Are Climate Change Measurements Wrong?

By Sanjay Suri*

There is a stir in the scientific community as two experts challenge the widely accepted climate change reports issued by an intergovernmental panel. One of the critics, David Henderson, explained their doubts in a conversation with Tierramérica.

LONDON - The Intergovernmental Panel on Climate Change (IPCC) should not base its next climate report on its flawed greenhouse gas emissions projections, says David Henderson, former chief economist of the Organization for Economic Cooperation and Development (OECD) and now a visiting professor at the Westminster Business School in London.

Henderson and Ian Castles, of the National Center for Development Studies at Australian National University and formerly head of Australia's national office of statistics, have co-authored a critique of the IPCC's Special Report on Emissions Scenarios, which is to be used as a basis for future assessments of climate change.

Henderson and Castles's analysis, to be published in the next edition of Energy and Environment journal, argues that the methodology used to estimate the accumulation of greenhouse gases (produced from combustion of petroleum, natural gas and coal) in the atmosphere by 2100 is erroneous and assumes an exaggerated level of economic growth for developing countries.

The two experts' challenge was published recently in the British magazine the Economist, and comes as a sharp blow to the credibility of the IPCC, whose opinions on the human causes of climate change have otherwise been considered the consensus of the international scientific community on the matter.

According to the Third Assessment Review on climate change, published in 2001 by the IPCC, it is likely that within a century the average earth surface temperatures will have risen by 1.4 to 5.8 degrees centigrade with respect to 1990 averages, and that sea level would rise 0.09 to 0.88 meters as a result of melting polar icecaps.

In an exclusive dialogue with Tierramérica, Henderson calls on the IPCC to give economic and statistical issues greater weight in the climate change calculations and expresses hope for a "full and open debate" on the issue.

On what basis do you challenge the IPCC's Special Report on Emissions Scenarios?
Contrary to accepted international practice, the 40 scenarios presented in the Report convert GDP (gross domestic product) data for the countries of the world to a common measure using market exchange rates, rather than purchasing power parity rates. Because of this flawed procedure, and also because of built-in assumptions about the extent to which the gap between rich and poor countries will be closed over this century, the scenarios yield projections of GDP for developing regions which are improbably high.

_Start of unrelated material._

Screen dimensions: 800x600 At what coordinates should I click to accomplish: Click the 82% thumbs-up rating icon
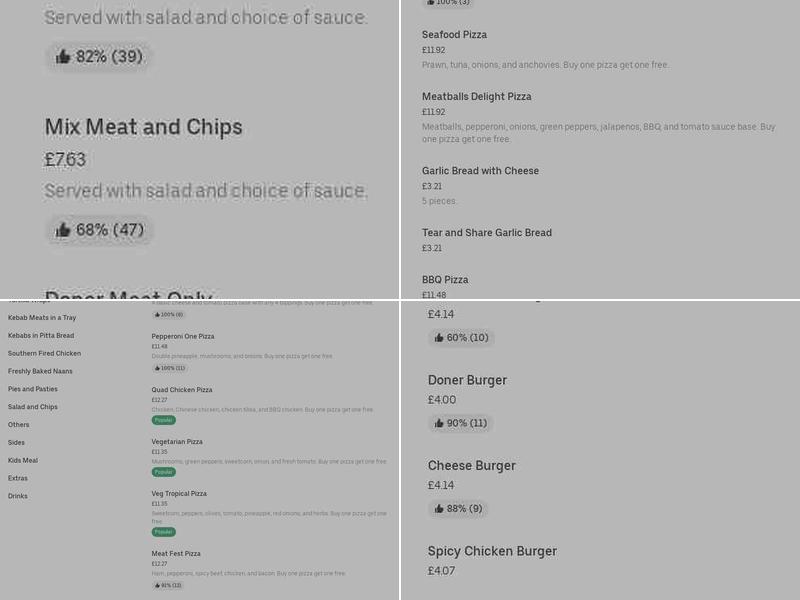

Does this mean that the figures for prospective emissions are too high?
What it means is that the even the scenarios which show the lowest cumulative emissions over the century do not in fact represent reasonable lower limits. These projections do not, as is claimed for them, encompass the full range of uncertainties about the future. They should not be taken as the accepted basis for the IPCC's coming Fourth Assessment Review of climate change issues.

The IPCC met last week in Paris. What do you think should have emerged from that meeting in relation to the future work of the Panel?
For a start, I hope that the Panel will recognize that our critique of the Special Report on Emissions Scenarios is well founded. What we are saying does not merely represent the views of two isolated persons -- neither I nor my co-author (Castles) have any official status. What we are saying would receive wide professional backing.

But what action would you want the IPCC to take? Should the whole emissions scenarios exercise be redone?
I understand that it would be difficult to repeat an exercise on this scale in time for the IPCC's Fourth Assessment Review. But a more limited exercise should begin now to review the basis for the work on emissions, and to arrive at a new set of projections which, though less elaborately derived, would give a sounder basis than the present figures.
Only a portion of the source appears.